Volume 17 · 278 words · 1797 Edition

(Sir Henry), an eminent English antiquarian, was descended from an ancient family, and born at Cengham, near Lynn in Norfolk, about the year 1561. He was knighted by king James I. who had a particular esteem for him on account of his known capacity for business; and he employed him several times in Ireland on public affairs. When he was about 50 years of age, he went to reside in London; where falling into a study to which his own genius had always inclined him, he collected all such books and MSS. as concerned the subject of antiquities, either foreign or domestic.
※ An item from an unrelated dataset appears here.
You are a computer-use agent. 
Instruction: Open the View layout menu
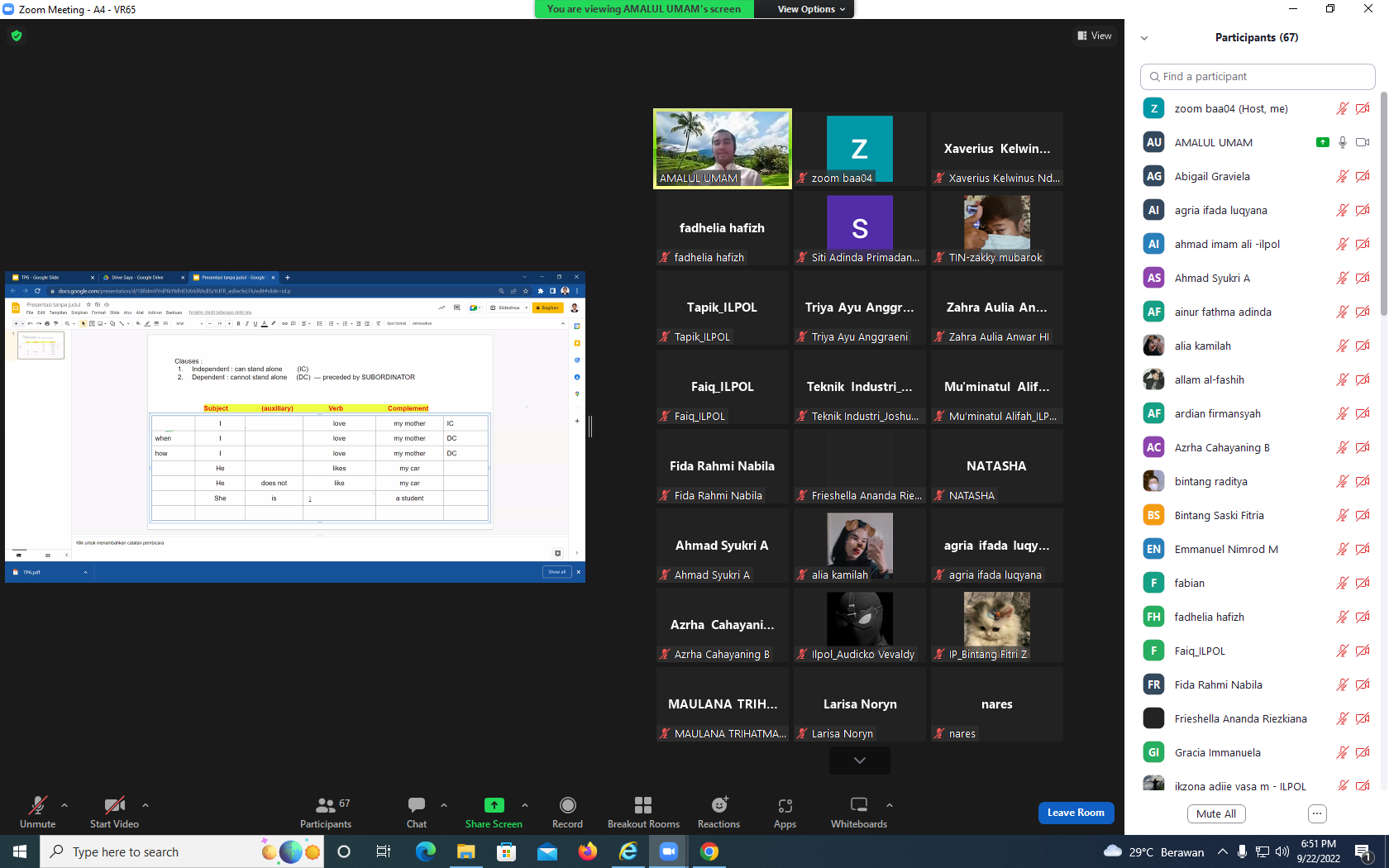[1095, 36]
In 1626, he published the first part of his well-known Glossary, which he never carried beyond the letter L; because, as some have suggested, he had said things under "Magna charta," and "Maximum confinium," that could not then have appeared without giving offence. Upon his death all his papers came into the hands of his son Sir John Spelman, a gentleman who had abilities to have completed his father's design, if death had not prevented him. The second part was afterwards published by Sir William Dugdale; but with all the marks of a scanty unfinished performance. The next work he entered upon was an edition of the English Councils, of which he published the first volume about two years before his death, leaving the second volume, as well as this as of his Glossary, to be published by Sir William Dugdale. Sir Henry wrote several other things, all relating to ancient laws and customs, and died in 1641. His Posthumous Works were published in folio, 1698, under the inspection of Mr Gibbon, afterwards bishop of London.